[[ Extract provided, beginning ]]

Teen drowned in just inches of water as he fled Gardai
A teen drowned in just a few inches of water after falling into a drainage ditch while fleeing from Gardai investigating an assault on a senior officer.
Waterford Coroner's Court recorded a verdict of death by misadventure for Jamie Ducey (18) who died on May 16 2014 in Sallybrook, Dungarvan, Co Waterford.
The young man did not assault Supt Michael Leacy that evening but was in the company of a teen that did.
Two teens had been physically restrained by Supt Leacy but a third youth grabbed him from behind, allowing the others to break free and flee.
Both ran away from the scene - and Jamie Ducey sprinted through a nearby housing estate before climbing a fence and attempting to run across a field after being challenged by gardai responding to the earlier incident.
However, he was unaware there was a three metre deep drainage ditch complete with a concrete pipe running across the field.
The teen apparently fell into the ditch, stunned himself and drowned in the stream just a few inches deep.
When discovered by gardai just minutes after he fled them, the teen had his head wedged underneath the concrete pipe and under the surface of the water.
Only his backside was visible above the water.
Earlier, Supt Leacy had a bottle broken over the back of his head after he went out to confront a gang of youths, including the deceased, who had been shouting abuse and throwing empty beer bottles at the front door of homes in the Seapark Estate at 11.30pm.

[[ Extract provided, end ]]
[[ Records provided, beginning ]]

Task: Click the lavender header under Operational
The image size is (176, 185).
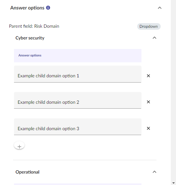Action: 78,184
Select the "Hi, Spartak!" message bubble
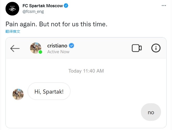172x130 pixels. 49,91
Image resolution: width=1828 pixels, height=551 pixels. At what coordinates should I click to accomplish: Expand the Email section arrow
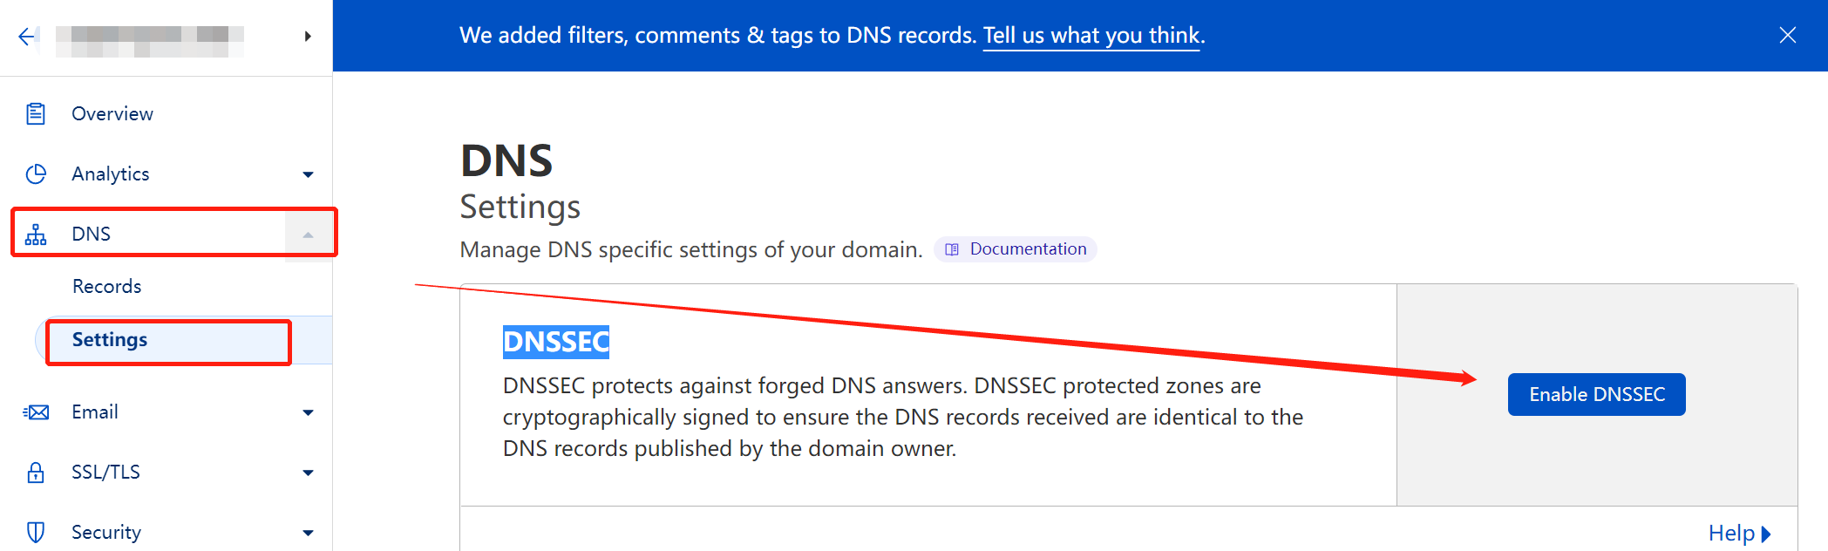click(308, 413)
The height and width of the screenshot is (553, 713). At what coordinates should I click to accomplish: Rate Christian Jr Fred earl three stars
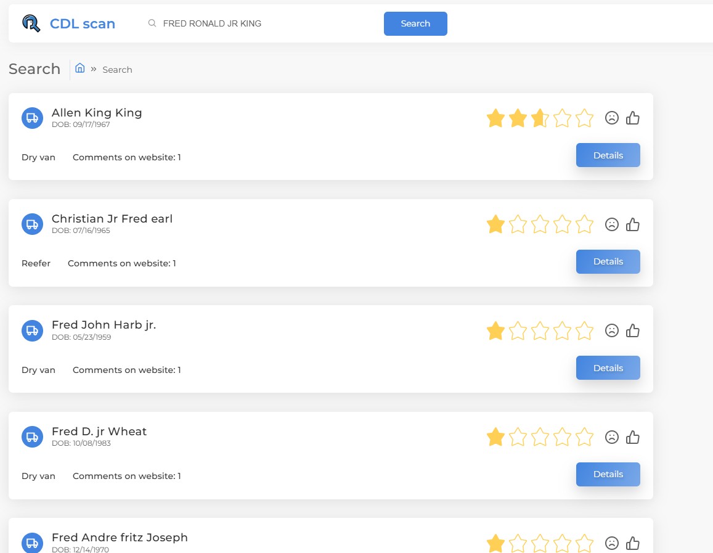coord(540,224)
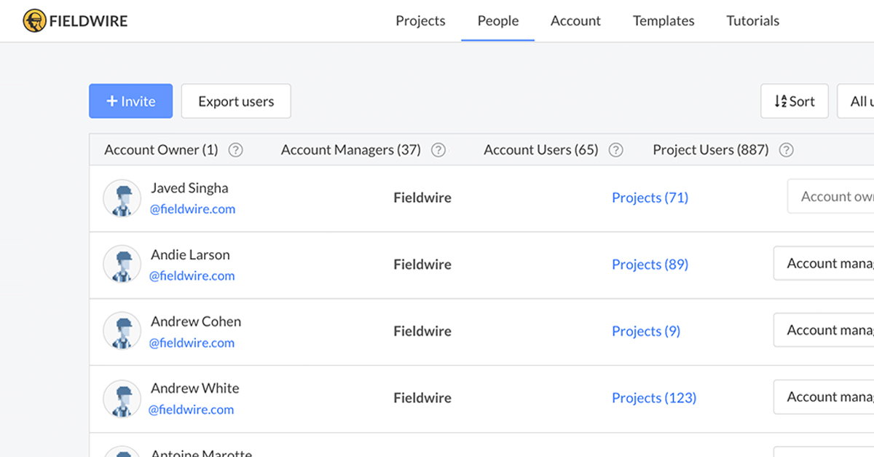Open the Sort options button
874x457 pixels.
794,101
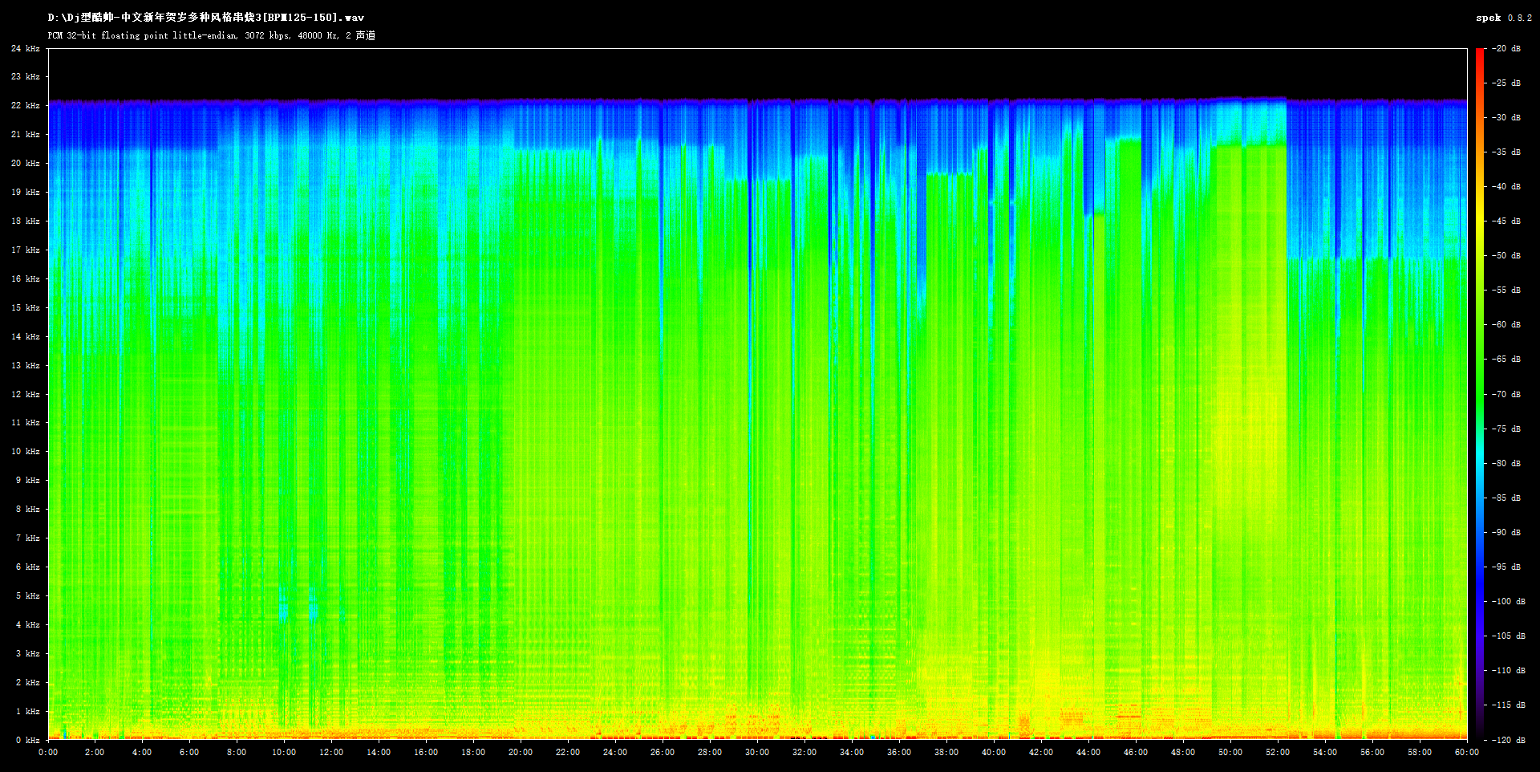Select the 0:00 time axis marker
The height and width of the screenshot is (772, 1540).
48,753
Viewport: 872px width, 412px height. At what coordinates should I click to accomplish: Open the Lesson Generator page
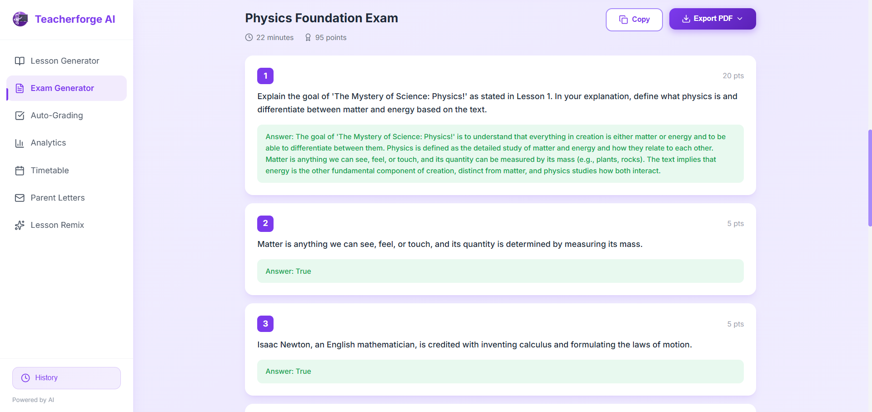pyautogui.click(x=65, y=61)
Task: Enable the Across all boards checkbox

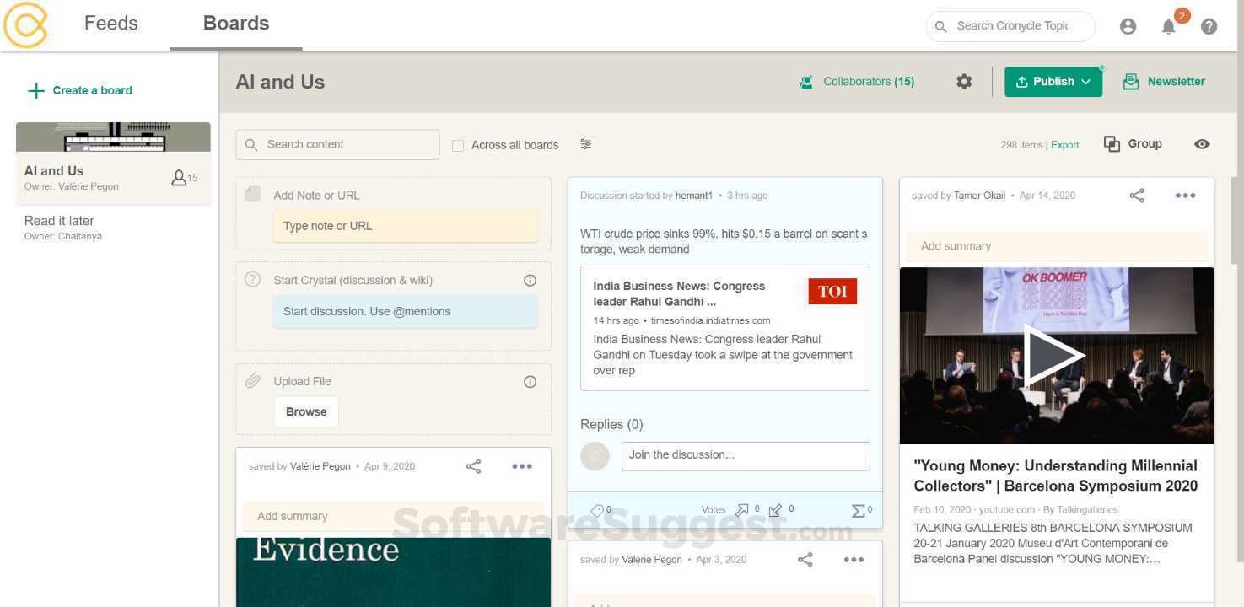Action: [458, 145]
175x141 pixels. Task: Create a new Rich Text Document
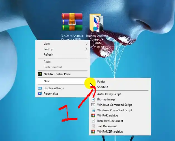(x=110, y=121)
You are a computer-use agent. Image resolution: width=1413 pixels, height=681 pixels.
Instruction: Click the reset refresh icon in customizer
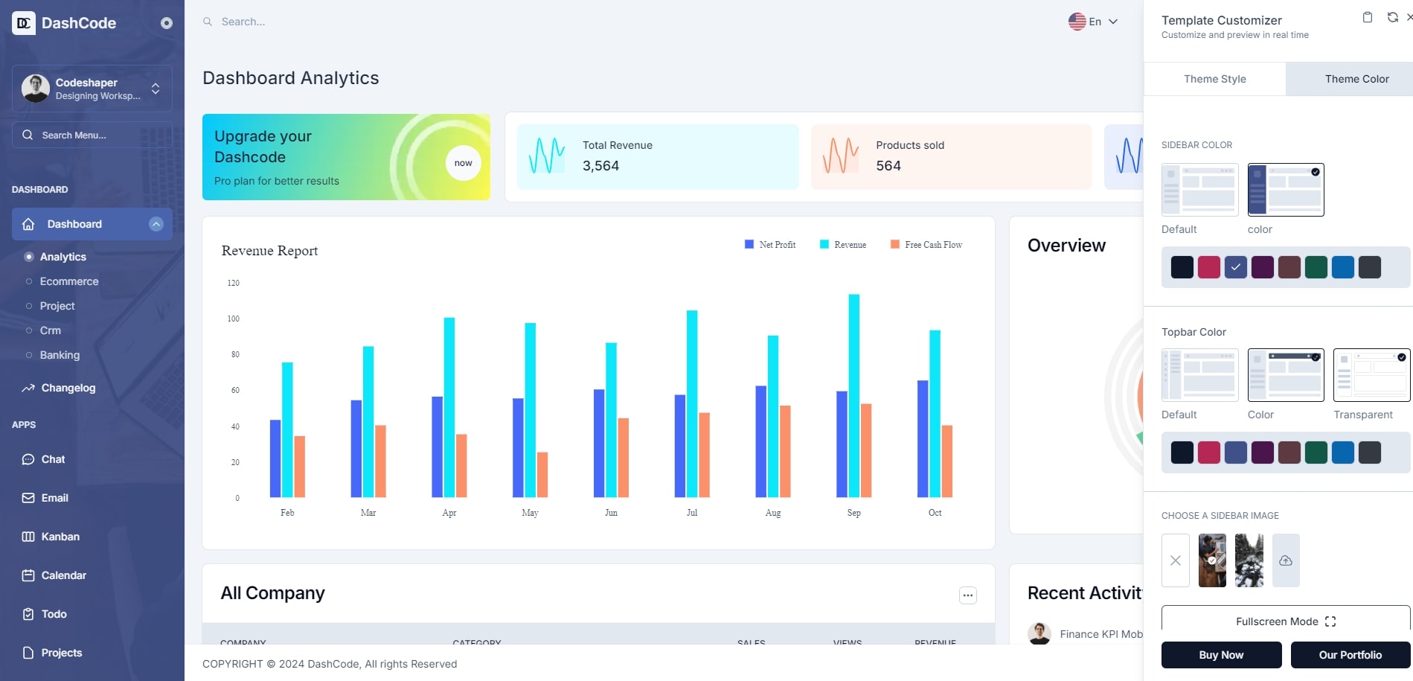(x=1392, y=17)
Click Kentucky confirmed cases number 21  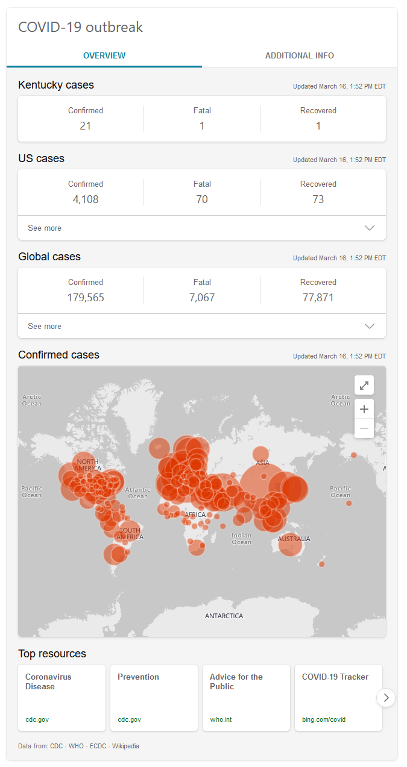(86, 126)
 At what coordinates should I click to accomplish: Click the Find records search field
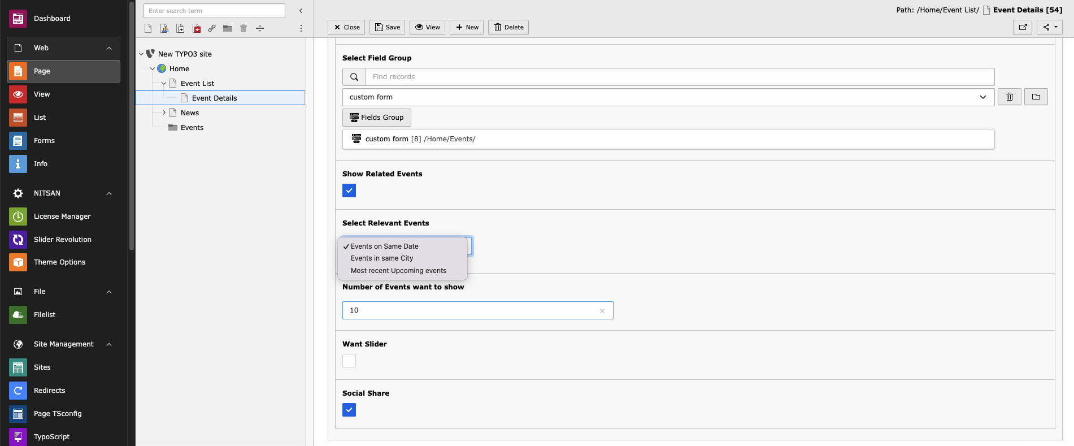pyautogui.click(x=680, y=77)
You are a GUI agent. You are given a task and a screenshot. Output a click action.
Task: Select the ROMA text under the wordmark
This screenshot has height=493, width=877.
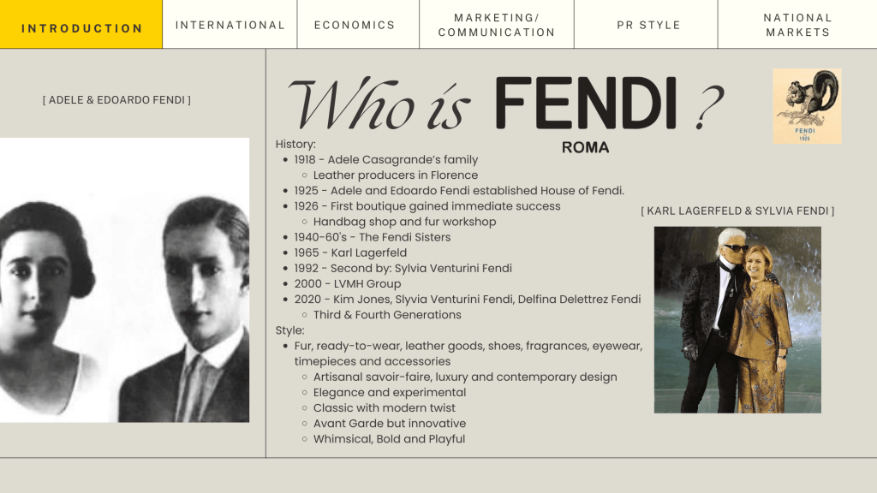tap(586, 147)
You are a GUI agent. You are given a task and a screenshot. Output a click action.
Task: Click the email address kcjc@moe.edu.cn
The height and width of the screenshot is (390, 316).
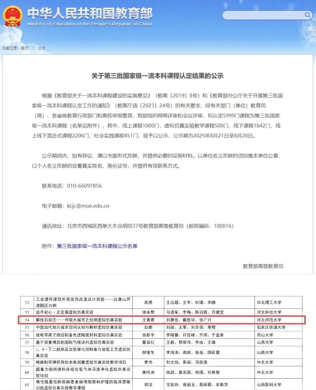tap(88, 206)
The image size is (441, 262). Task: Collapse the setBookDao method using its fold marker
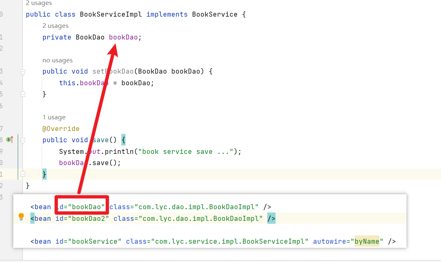click(x=23, y=72)
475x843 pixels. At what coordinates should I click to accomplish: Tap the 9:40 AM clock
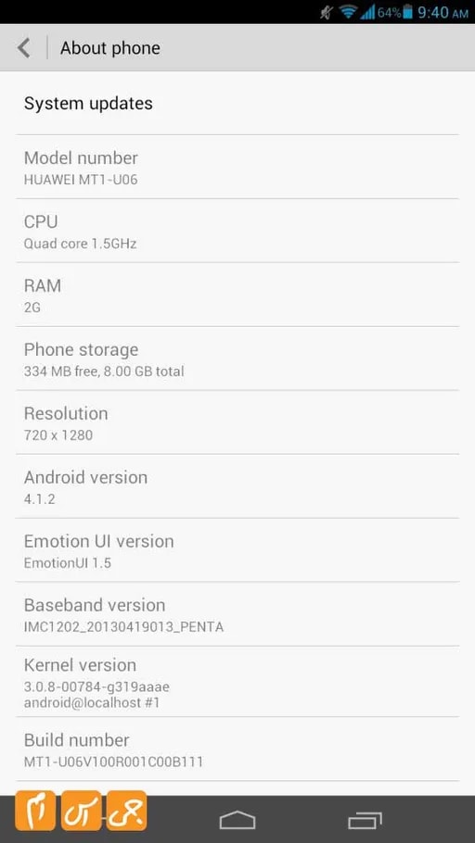(x=443, y=12)
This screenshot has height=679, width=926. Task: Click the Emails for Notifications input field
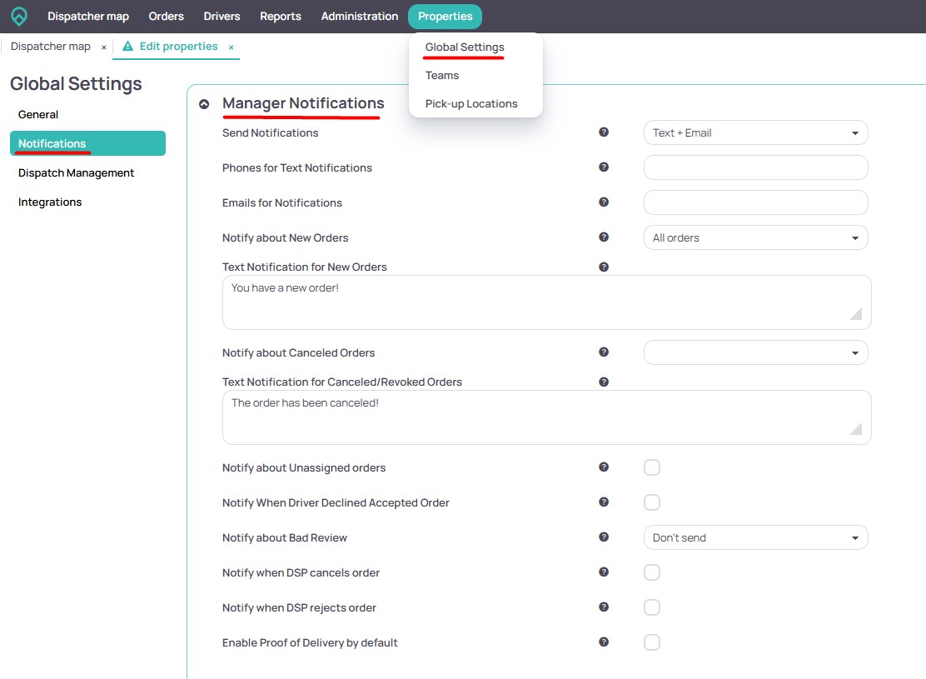[755, 202]
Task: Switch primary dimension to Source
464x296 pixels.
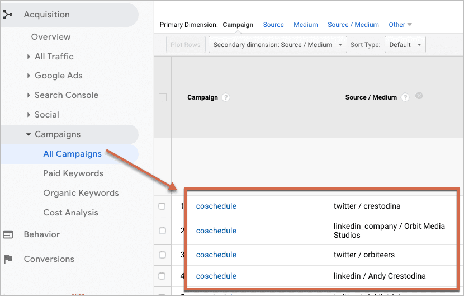Action: point(273,25)
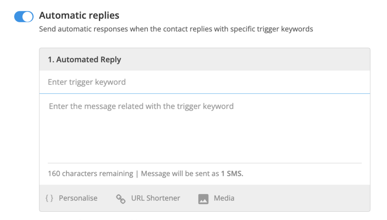Click empty space in the message text area
Viewport: 387px width, 220px height.
[x=204, y=138]
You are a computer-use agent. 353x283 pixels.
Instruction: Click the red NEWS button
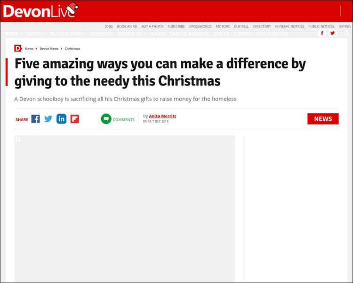coord(323,119)
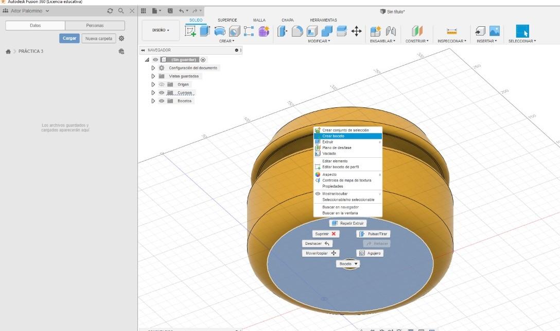This screenshot has height=331, width=560.
Task: Select the Create Sketch toolbar icon
Action: point(190,31)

[[ Records provided, end ]]

What you are asked to do: Please continue the news report on the teen who drowned while fleeing gardai, picking up after its final sentence. These records were drawn from a different source.

Answer section:
The garda later required seven staples to a head gash.
Jamie, who sat his Leaving Cert the previous year, had spent that day drinking and smoking 'Pollen', a 'bad' form of cannabis with a group of friends.
As the group walked home through the housing estate, they became rowdy and started throwing bottles at houses and shouting "F*** the law."
Sean Kirby, a friend of Jamie's, said they were intoxicated.
The teen said Jamie was "smoking heavy weed and got very paranoid."
The witness was uninvolved in the confrontation with Supt Leacy.
He said he heard "a pop" and turned to see two teens, including Jamie, being held by the senior garda who had come out of his home to investigate what was happening.
"Jamie was saying: 'It wasn't me. I did not hit you.' Then they both ran away."
Another teen, Dylan McGovern, was some distance away and also uninvolved when he too realised there had been an incident.
"I heard Jamie say: 'My name is Jamie Ducey and I am sorry.' I pulled the man's hand away from Jamie and he ran."
He told the inquest the last time he saw Jamie he was climbing over a fence by the back garden of a nearby property towards waste ground.
Garda Aidan McCarthy and Garda Mark O'Donovan responded to the original alert for help by Supt Leacy.
They were searching for two teens who had ran away from them when they spotted something suspicious by the waste ground.
"The terrain there is difficult and dangerous," Garda McCarthy explained.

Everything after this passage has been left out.